John J. Miller has provided a very good article on the Discovery Channel’s non-discovery of the alleged earthly remains of Jesus Christ, today on National Review Online. As I did yesterday, Miller makes the connection between The Lost Tomb of Jesus and The Da Vinci Code, but what is really revealing is his quote from one of the prominent figures in the documentary, Harvard University prof. Frank Moore Cross:

Harvard’s Frank Moore Cross, for instance, makes several on-screen appearances, mostly to read the inscriptions on the ossuaries. The presence of Cross, a distinguished scholar at a top-notch university, is meant to provide intellectual heft to the program. Yet Jacobovici merely has him read the words on the ossuaries. As it happens, nobody denies that they carry these names. But are they actually the ossuaries of the son of God and his earthly parents? Jacobovici doesn’t get around to asking Cross, this eminent professor, for an opinion.

So I did. Here’s how Cross replied in an e-mail:

I am skeptical about Jacobovici’s claims, not because of a faulty reading of the ossuary which reads yeshua’ bar yosep [Jesus son of Joseph] I believe, but because the onomasticon [list of proper names] in his period in Jerusalem is exceedingly narrow. Patriarchal names and biblical names repeat ad nauseam. It has been reckoned that 25% of feminine names in this period were Maria/Miryam, etc., that is variants of Mary. So the cited statistics are unpersuasive. You know the saying: lies, damned lies, and statistics.

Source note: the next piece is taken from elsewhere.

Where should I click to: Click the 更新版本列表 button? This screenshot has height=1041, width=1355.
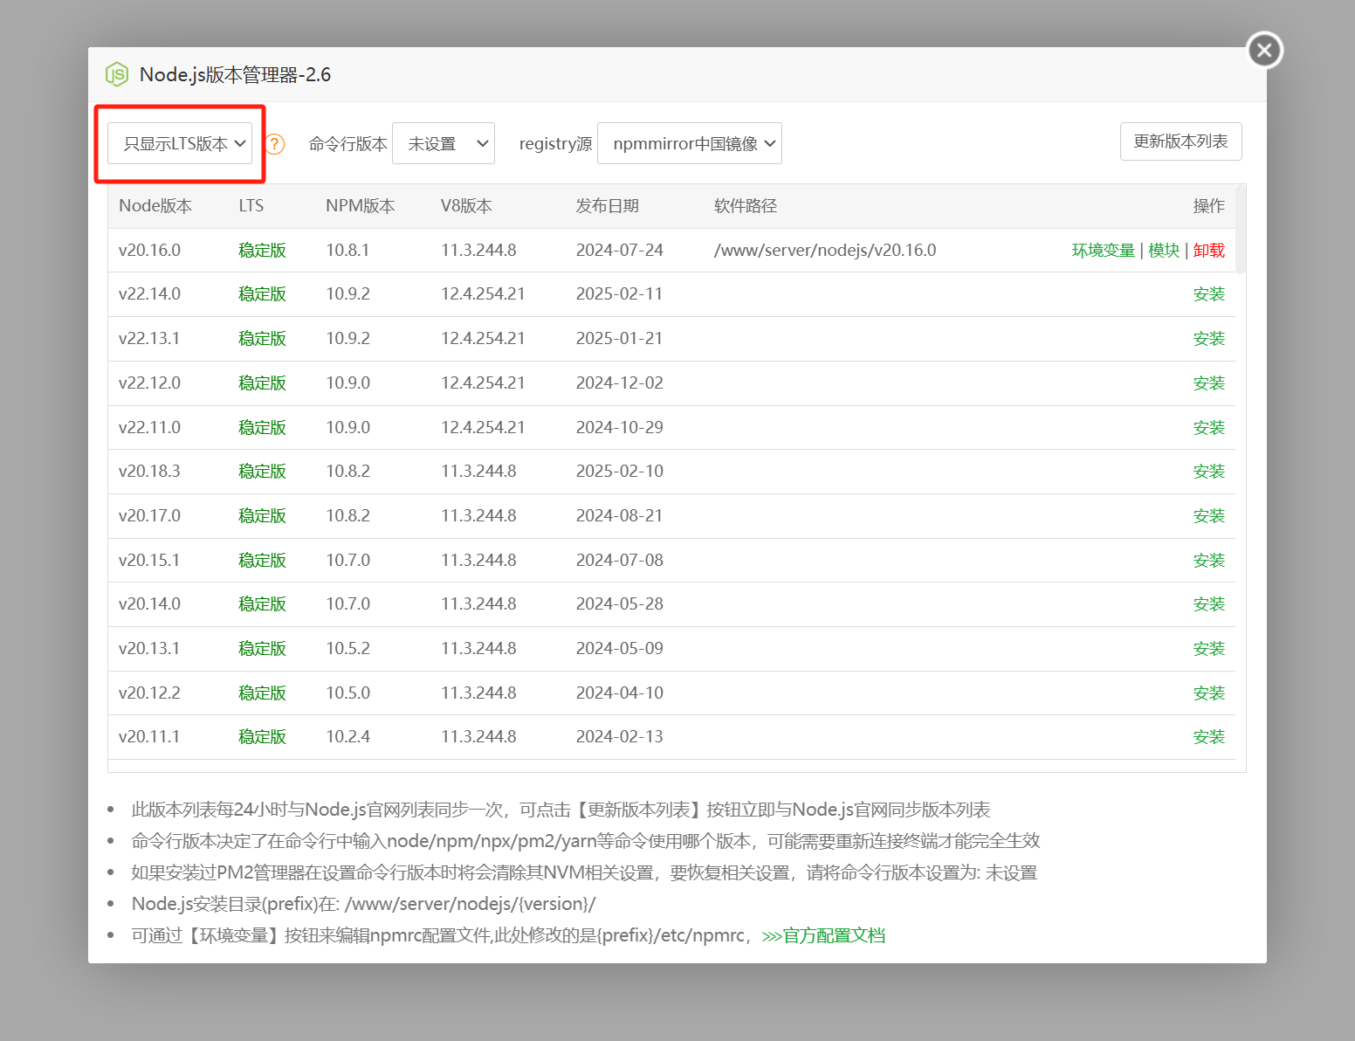pos(1180,142)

For some reason, Cross doesn’t have a chance to say this on camera.

Good on Miller for bothering to ask Cross his opinion. Miller correctly notes that the documentary is wholly phony and fatuous:

The Lost Tomb of Jesus runs perilously close to Erich von Daniken territory — no prehistoric astronauts, but definitely a flight of fancy. It runs for 90 minutes (with commercials stretching it to two hours). Views that dissent from its relentlessly uncritical presentation of a madly speculative theory — which is to say, the opinions of Cross and virtually every mainstream Biblical scholar who has examined the film’s central contentions — receive almost no air time.

The documentary is just another manifestation of the tendency of some unbelievers to subject the claims of Christians and Jews to intense scrutiny while eagerly and easily swallowing any elephant-sized chunks of nonsense that purport to question the basic premises of Christianity:

The Da Vinci Code and The Lost Tomb of Jesus approach the traditional Christian narrative in essentially the same way: They expose it to a severe, Torquemada-like scrutiny and then propose to replace Western civilization’s foundational story with a newfangled alternative that’s based on a flamboyantly credulous reading of a few cherry-picked Gnostic texts.

It doesn’t take a religious skeptic to understand what this requires: A gigantic leap of faith.

And a gigantic tolerance for inconsistency.